- _What is required_:
Can you write out all of the entries below again, swapping every "Viewport" for "Screen" and changing nothing else?

•••••

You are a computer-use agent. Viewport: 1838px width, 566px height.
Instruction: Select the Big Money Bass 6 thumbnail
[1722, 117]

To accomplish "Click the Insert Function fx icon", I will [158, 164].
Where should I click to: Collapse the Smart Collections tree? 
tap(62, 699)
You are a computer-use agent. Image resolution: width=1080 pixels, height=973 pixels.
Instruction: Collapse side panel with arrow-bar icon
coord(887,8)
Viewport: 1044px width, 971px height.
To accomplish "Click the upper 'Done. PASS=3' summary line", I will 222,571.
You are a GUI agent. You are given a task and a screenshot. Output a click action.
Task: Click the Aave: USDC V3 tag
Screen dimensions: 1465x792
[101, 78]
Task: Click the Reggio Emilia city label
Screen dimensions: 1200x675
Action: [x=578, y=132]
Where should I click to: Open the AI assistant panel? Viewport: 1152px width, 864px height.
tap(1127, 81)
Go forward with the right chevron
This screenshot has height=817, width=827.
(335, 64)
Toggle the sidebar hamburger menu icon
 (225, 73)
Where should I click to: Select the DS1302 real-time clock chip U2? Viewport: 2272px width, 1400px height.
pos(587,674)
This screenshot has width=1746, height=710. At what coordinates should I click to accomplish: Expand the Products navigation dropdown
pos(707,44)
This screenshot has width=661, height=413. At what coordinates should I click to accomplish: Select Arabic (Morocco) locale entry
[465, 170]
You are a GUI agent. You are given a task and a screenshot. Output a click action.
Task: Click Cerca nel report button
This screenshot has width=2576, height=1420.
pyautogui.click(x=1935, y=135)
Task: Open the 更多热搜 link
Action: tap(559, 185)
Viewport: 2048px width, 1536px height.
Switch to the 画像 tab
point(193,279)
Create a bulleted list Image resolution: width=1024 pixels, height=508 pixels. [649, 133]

•••••

- _Answer for this exercise_:
You are a computer-use agent. Screen: 1838px width, 566px height.
Instruction: Select the Big Money Bass 6 thumbnail
[1722, 117]

To accomplish "Click the Insert Function fx icon", I will [158, 164].
Where should I click to: Collapse the Smart Collections tree? 
tap(62, 699)
You are a computer-use agent. Image resolution: width=1080 pixels, height=973 pixels.
Instruction: Collapse side panel with arrow-bar icon
coord(887,8)
Screen: 1044px width, 971px height.
To accomplish "Click the upper 'Done. PASS=3' summary line", I will 222,571.
You are a GUI agent. You are given a task and a screenshot. Output a click action.
Task: Click the Aave: USDC V3 tag
Screen dimensions: 1465x792
[101, 78]
Task: Click the Reggio Emilia city label
Screen dimensions: 1200x675
Action: [x=578, y=132]
Where should I click to: Open the AI assistant panel? Screen: 1152px width, 864px height.
tap(1127, 81)
Go forward with the right chevron
This screenshot has height=817, width=827.
(335, 64)
Toggle the sidebar hamburger menu icon
 (225, 73)
Where should I click to: Select the DS1302 real-time clock chip U2? Screen: 2272px width, 1400px height.
pos(587,674)
This screenshot has width=1746, height=710. At what coordinates should I click to accomplish: Expand the Products navigation dropdown
pos(707,44)
This screenshot has width=661, height=413. At what coordinates should I click to accomplish: Select Arabic (Morocco) locale entry
[465, 170]
You are a GUI agent. You are given a task and a screenshot. Output a click action.
Task: Click Cerca nel report button
This screenshot has width=2576, height=1420.
pyautogui.click(x=1935, y=135)
Task: Open the 更多热搜 link
Action: tap(559, 185)
Screen: 2048px width, 1536px height.
Switch to the 画像 tab
point(193,279)
Create a bulleted list Image resolution: width=1024 pixels, height=508 pixels. [649, 133]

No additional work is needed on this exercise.